É de manhã. Acordo para a dura realidade que já nos últimos dias receava: é véspera de Natal.
Estranho o não consiguir sentir-me feliz. Estranho que os supostamente entusiasmantes preparativos não me entusiasmem. Estranho que o rebuliço e o burburinho das pessoas azafamadas me irrite, em vez de me divertir.
Estranho o não consiguir sentir-me feliz. Estranho que os supostamente entusiasmantes preparativos não me entusiasmem. Estranho que o rebuliço e o burburinho das pessoas azafamadas me irrite, em vez de me divertir.
Mas porque é que tenho que estar feliz no Natal?

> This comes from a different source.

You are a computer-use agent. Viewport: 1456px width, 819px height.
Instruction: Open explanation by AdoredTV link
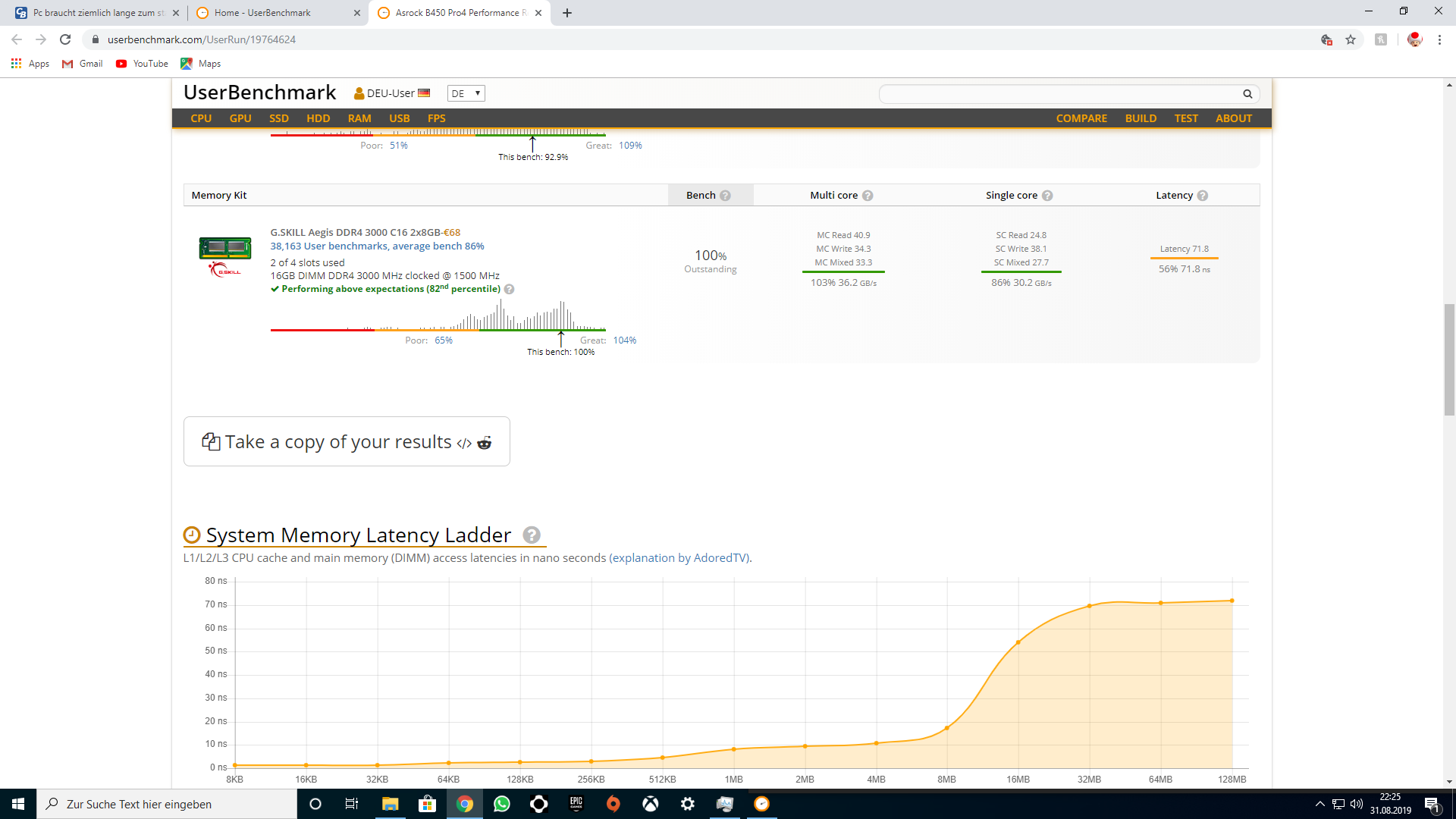[679, 558]
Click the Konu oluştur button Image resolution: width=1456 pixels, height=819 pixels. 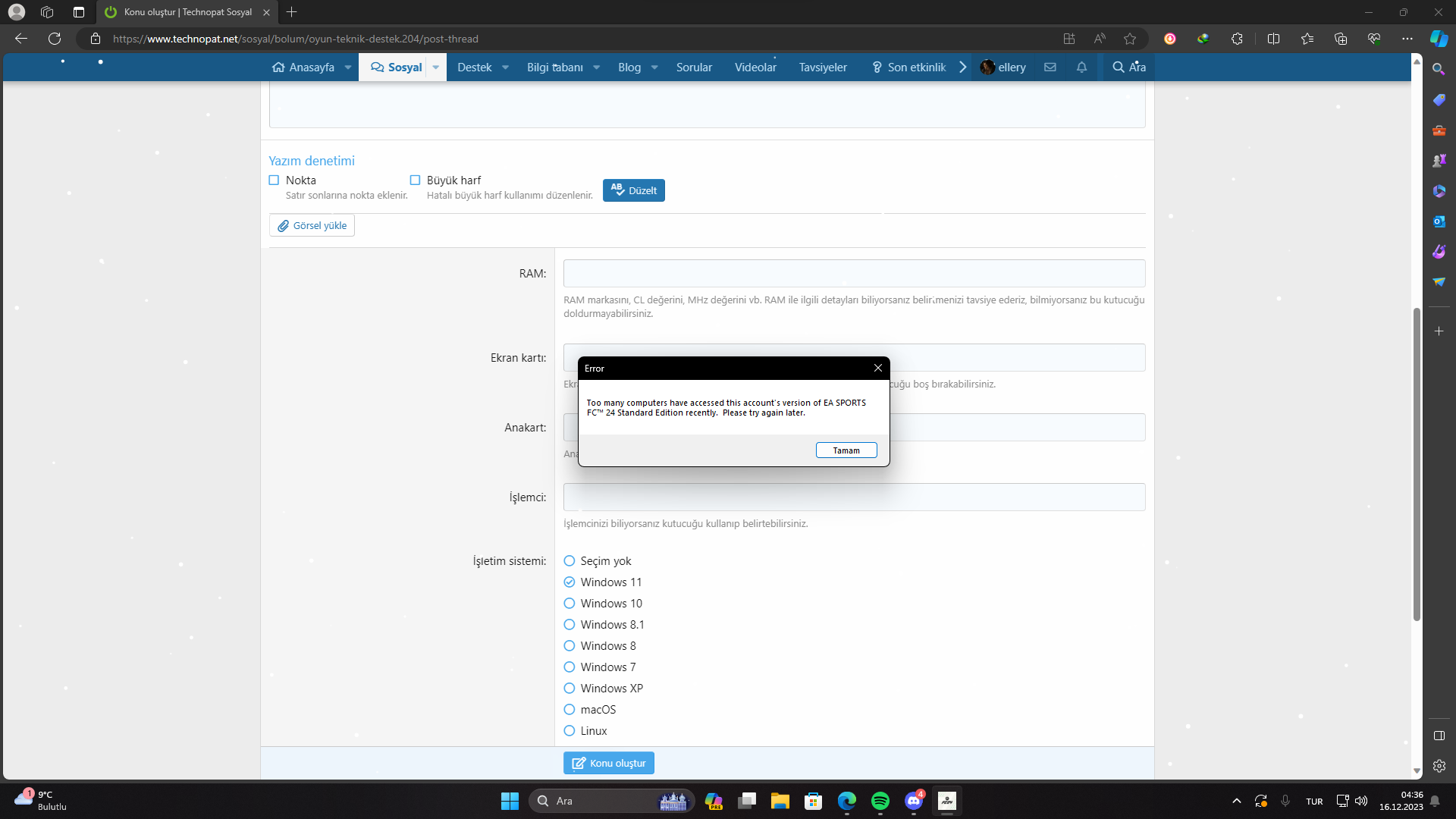609,763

Basta apenas um olhar atento para perceber que o "espírito de Natal" não é mais do que uma manobra comercial bem conseguida com que os media nos entopem a toda a hora. Senão vejamos: ligamos a televisão e o que vemos? Anúncios, filmes, jingles, músicas,... tudo com a mesma mensagem subjacente: no Natal todos temos que andar a cantarolar músicas palermas, muitas delas claramente importadas de outros países e que, apesar de nem sempre compreendermos o seu significado, cantamos porque é Natal; no Natal todos temos que andar de cara alegre e felizes, enquanto compramos dezenas senão centenas de objectos totalmente inúteis para nós e para os outros, pelo único motivo de que é suposto oferecermos presentes, mesmo que saibamos que nos próximos meses sobreviveremos com dificuldade por ficarmos sem dinheiro até para pôr uma côdea rija de pão em cima da mesa; no Natal temos que nos reunir com toda a família, ainda que isso implique juntar 200 pessoas num T0 sem janelas; no Natal temos que comer tudo o que de mais calórico existe à face da terra, e em quantidades industriais, apesar de sabermos que daqui a uns anos sofreremos as consequências de tal alarvidade...

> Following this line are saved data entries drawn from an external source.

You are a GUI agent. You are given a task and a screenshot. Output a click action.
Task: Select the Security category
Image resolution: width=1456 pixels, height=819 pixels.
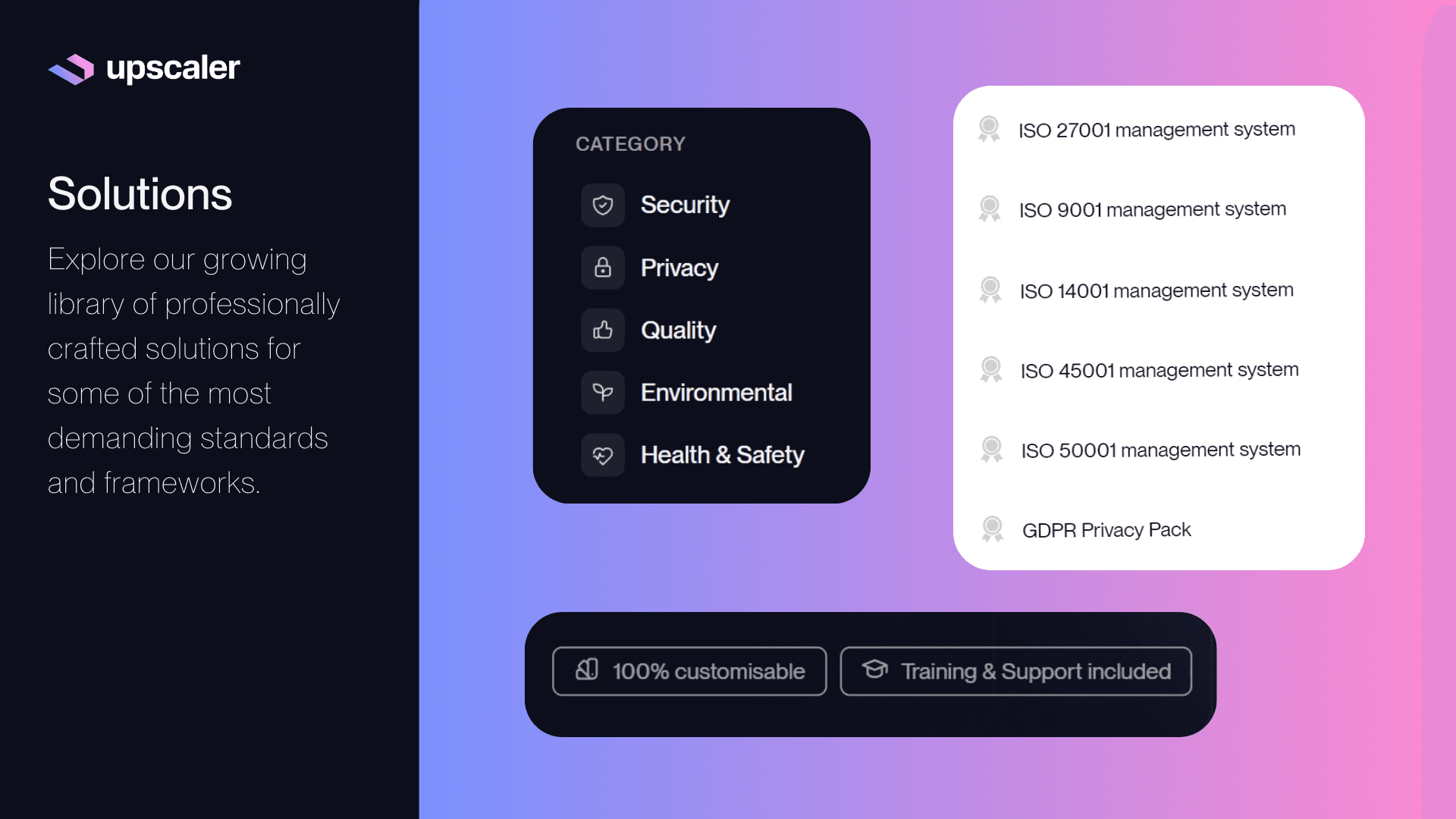pos(685,205)
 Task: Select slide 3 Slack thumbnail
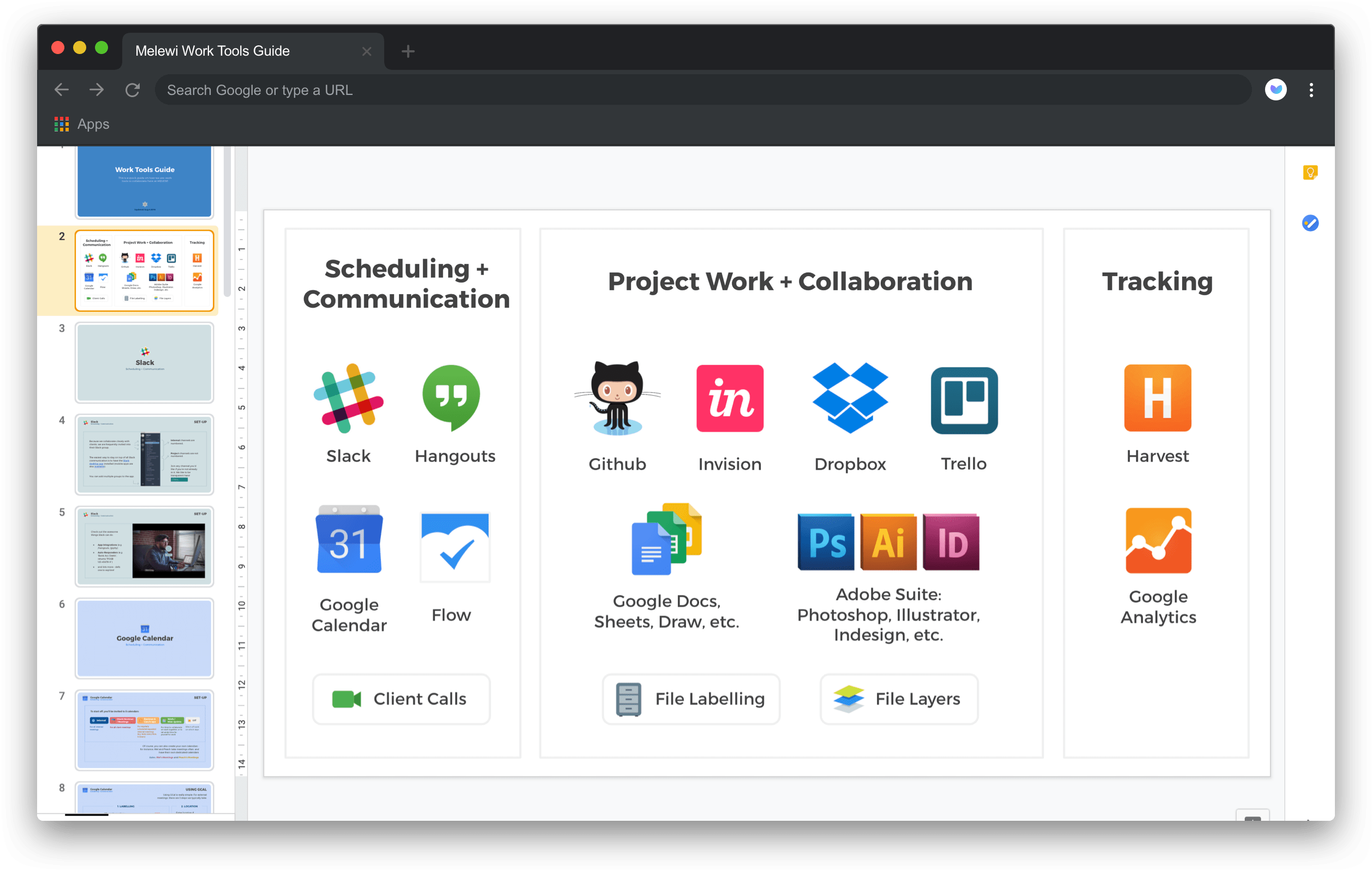click(144, 362)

Então e se não me apetecer cantar? Então e se não me apetecer gastar os parcos tostões que ganho em futilidades que não aprecio e ninguém quer? E se eu não tiver família para reunir, ou pura e simplesmente não tiver paciência para aturar aquela que me caiu em sorte? Como o conformismo deve ser doce...

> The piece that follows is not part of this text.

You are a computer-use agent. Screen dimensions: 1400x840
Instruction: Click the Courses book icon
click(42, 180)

Não obstante estas ruminações que me ocupam o espírito, e porque a pressão social é poderosíssima e me domina completamente, os deveres familiares impõem-se e sou enviada às dez da manhã para um hipermercado, às compras para a ceia de Natal. Talvez o rebuliço da Quadra melhore o meu humor taciturno, penso para mim mesma. Ingénua...
Assim que estaciono e saio do carro, presencio uma cena caricata. Um homem que arruma os seus infindos sacos no porta-bagagens do carro, ofendido talvez pela excessiva proximidade com que um táxi passa por si, vira-se para trás dizendo graciosamente:
- O que é que foi ó? Tens os cornos grandes?
- Cornos tens tu, ó meu grande filho da puta!- responde delicadamente o taxista, ao que o homem retorque
- O que é que foi? Sai mas é do carro se és homem, ó meu paneleiro! - mas apesar do repto, já o táxi tinha avançado.
Entro no hipermercado, ainda a digerir esta deliciosa troca de mimos, e sou absorvida por um enxame de gente que se degladia por um bolo rei, quase os roubando das mãos uns dos outros, como se a sua vida dependesse disso.
Com estes exemplos do espírito de abnegação e boa vontade que invade os corações humanos nesta quadra festiva, fico cada vez mais convicta de que não há nenhum motivo especial para estar mais feliz hoje do que ontem.
E há uma pergunta que berra dentro de mim: PARA ONDE FOI O VERDADEIRO ESPÍRITO DE NATAL?